Increased Consumer Rights and Remedies
The Act introduces tiered remedies where goods supplied are defective. Consumers now have 30 days to reject faulty goods and obtain a refund. Once the right to reject is lost, a consumer has the right to repair or replacement. Importantly, the brand owner is only afforded one opportunity to repair the goods. If the attempt to repair fails, the consumer is entitled to a price reduction or a final right to reject.
For the first time, contracts for digital content are treated as a separate category from goods and services. Digital content is defined widely, covering any data which is produced and supplied in digital form – so this would include streamed music, downloaded apps and software programs. Consumers are broadly entitled to the same rights and remedies as those under the supply of goods, except there is no right to reject faulty digital content (only repair or replacement).
Consumers are also given greater protection in relation to the supply of services. Where a service has not been performed with reasonable care and skill, consumers are entitled to re-performance or a price reduction.
The Act implies as a term of every consumer contract a requirement that goods be, amongst other things, of satisfactory quality, as described, correctly installed and that they match any sample provided. Similarly, digital content must be of satisfactory quality, fit for purpose and as described. The Act says that statements made in advertising should also be taken into account when assessing whether goods or digital content are of “satisfactory quality”..
For contracts to supply services, the Act implies a term that the services will be provided with reasonable skill and care and in line with information provided about the service. Any description of the services or the brand, whether said or written, will also be treated as a term of the contract if it was taken into account by the consumer during its decision-making process. These obligations extend to promises or claims made by agencies (on behalf of brands) in marketing communications and advertising copy.
The Consumer Contracts (Information, Cancellation and Additional Charges) Regulations – which came into force in June 2014 and overhauled the distance selling regime – introduced a requirement that certain information be provided to consumers before they are bound by a contract . The Act now adds an additional layer of requirements on brand owners by treating certain of that pre-contractual information as a term of the contract.
The Act merges pre-existing consumer protection rules on fairness and extends the old fairness test and transparency requirements to consumer notices. A notice or a term will be unfair (and therefore unenforceable) if, contrary to the requirement of good faith, it causes a significant imbalance of the parties’ rights and obligations to the detriment of the consumer. Only terms that relate to the subject matter or price of the contract are exempt from the fairness test.

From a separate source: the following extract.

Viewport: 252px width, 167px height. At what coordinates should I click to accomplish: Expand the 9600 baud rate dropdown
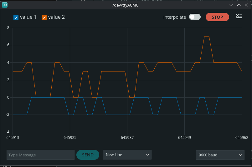220,155
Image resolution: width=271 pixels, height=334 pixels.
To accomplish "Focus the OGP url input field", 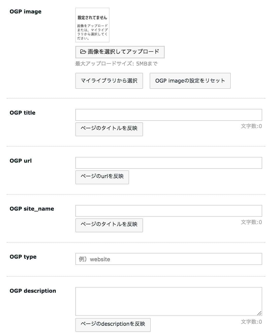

The Act extends the non-exhaustive, indicative and illustrative ‘grey list’ of terms that may be regarded as unfair. Guidance from the Competition & Markets Authority (CMA) says that it considers terms which exclude liability for consequential loss as potentially unfair because they have the potential, in certain circumstances, to prevent a consumer from seeking redress when it should be available.
There is a separate and distinct requirement of transparency, which will be met if a term or notice is expressed in plain and intelligible language. (A further condition of “prominence” applies to contract terms only.) CMA guidance states that, in the interests of transparency, references to terminology such as “indemnity” and “consequential loss” should be avoided – as consumers are unlikely to understand their true meaning.
Recommendations for Brand Owners
The new provisions under the Act give consumers stronger rights under contract and competition law. As a result, brand owners may start to see more cases of disaffected consumers taking measures to enforce their rights, including participation in collective action for anti-competitive behaviour.
Brand owners should update their Ts&Cs and business practices with consideration for the new consumer rights and remedies. Closer attention should also be paid to quality assurance and control mechanisms to help spot defects in products before they are sold – as consumers are entitled to reject defective goods after only one unsuccessful attempt to repair.
Marketing and advertising materials should be scrutinised to ensure that information and claims relating to the brand’s products or services are accurate, transparent and fair. Brand owners may be contractually obliged to honour certain claims made in communications with consumers. Therefore, marketing materials made by, or on behalf of, the brand should be closely monitored.